Local music spotlight: Kari Lebby and sandcastles.
Alone No More: Kari Lebby on community, catharsis, and overcoming depression
Even if you’ve never met Kari Lebby, there’s a good chance you’ve experienced something he has been involved in over the past several years in Columbia.
From his collegiate joke-rap duo Sweet Vans, to roles at Trustus Theater (where Lebby is now a company member), to this past summer’s well-received Hoechella festival – and now the scattershot balance of indie-pop and introspection that is his current project, sandcastles.
Put them all together, and Lebby is a grinning jack of all trades. But not everything is sunshine and rainbows underneath, as the new “die alone” album from sandcastles. proves.
Upon the new album’s release, Lebby posted a confessional on social media explaining just where he’s coming from.
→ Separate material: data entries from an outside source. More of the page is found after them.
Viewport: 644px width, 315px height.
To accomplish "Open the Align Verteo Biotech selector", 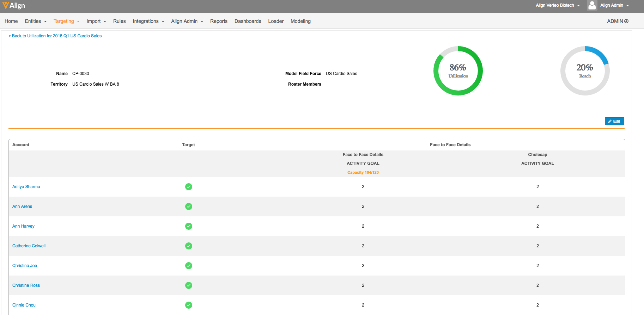I will (557, 5).
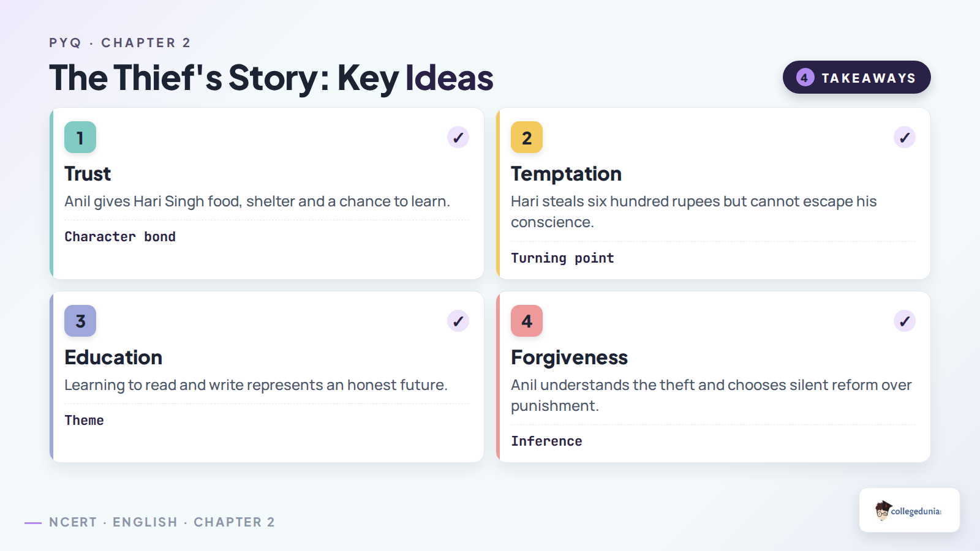Viewport: 980px width, 551px height.
Task: Click the teal number 1 badge
Action: coord(80,137)
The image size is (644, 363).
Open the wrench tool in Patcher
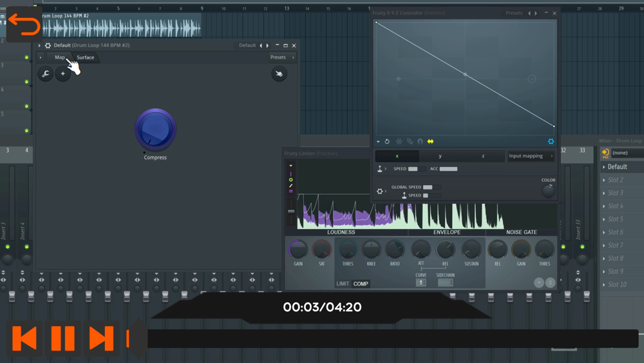46,74
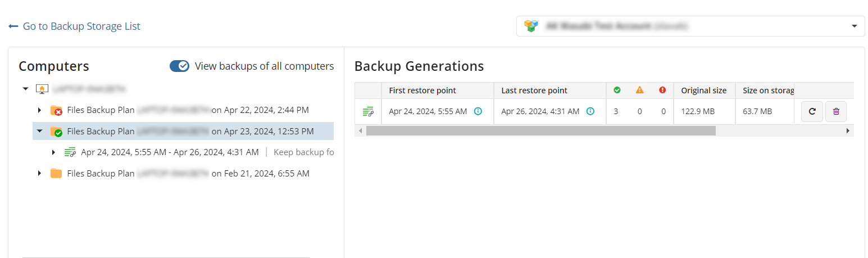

“I hope that the juxtaposition of the lyrics with the instrumentation can show the difficulties of depression,” he wrote. “Depression doesn’t mean that you just sit around sad, locked in a room alone, listening to Elliott Smith records. A lot of depressed people are social butterflies. everything isn’t black and white.”
The songs bear that out, with the cathartic, angular rock of “Sad Sack” accompanying an apparent cry for companionship in lyrics such as, “I don’t want be alone here, but I don’t want to leave yet.”
For Lebby, the process of making this album, which took the better part of two-and-a-half years, was a reaction to depression.
“We took our time to get everything sounding the way we wanted, and we got to hang out and make music,” he noted. “I just kept making different stuff and choosing what I wanted to keep. If I wrote something guitar-based on a particular day and liked it, I kept it.”
The result is a mashup not just of emotions but sounds, as those guitar songs are book-ended with the slinky synth-pop of “You Know Who You Are” and quieter acoustic fare such as “I Can’t Wait,” which combines a pretty melody with “cry for help” lyrics.
Lebby played everything on the original album demos, but for the final recording enlisted scene veterans such as Garrett Burke on drums and John Vail on guitar. Track production was handled by electro-rock duo We Roll Like Madmen along with Alex McCollum and Lebby himself.
Lebby is a millennial, a self-described consumer and fan of pop culture, some of which pops up in his own work, as in the promotional t-shirts for the new album that riff on Drake’s “Hotline Bling” album cover. Other places, it is much less obvious.
“I know people who wake up and want to write a Beyoncé song, but I don’t know how to do that,” Lebby said. “For me that influence from pop music and culture is a constant thing, not something I think about – it just is there.”
As a company member at Trustus Theatre, Lebby performs in a much different setting than the bars and house parties of his musical endeavors, but he doesn’t see it as two separate things.
“The two are not that different,” he claimed. “I’ve done improv, and I’ve done music – drinking alcohol and performing is kind of the same either way.”
Last summer’s Hoechella festival was started as a reaction to a cultural environment where women, LGBTQ and transgender people were under fire in many areas. Lebby’s network of friends and bands managed to put together a weekend dedicated to music and good, positive vibes.
“It worked out really well, and people seemed to feel comfortable and enjoy themselves,” he said of the experience. “I’m already getting asked about next year, so we’ll see what happens.”
His only regret about hosting the festival? “Maybe with all the election stuff that happened, we should have done it later in the year.”
Whenever and wherever Lebby chooses to make his next move, one thing’s for sure: it will be new, different, and fun – and he won’t be alone.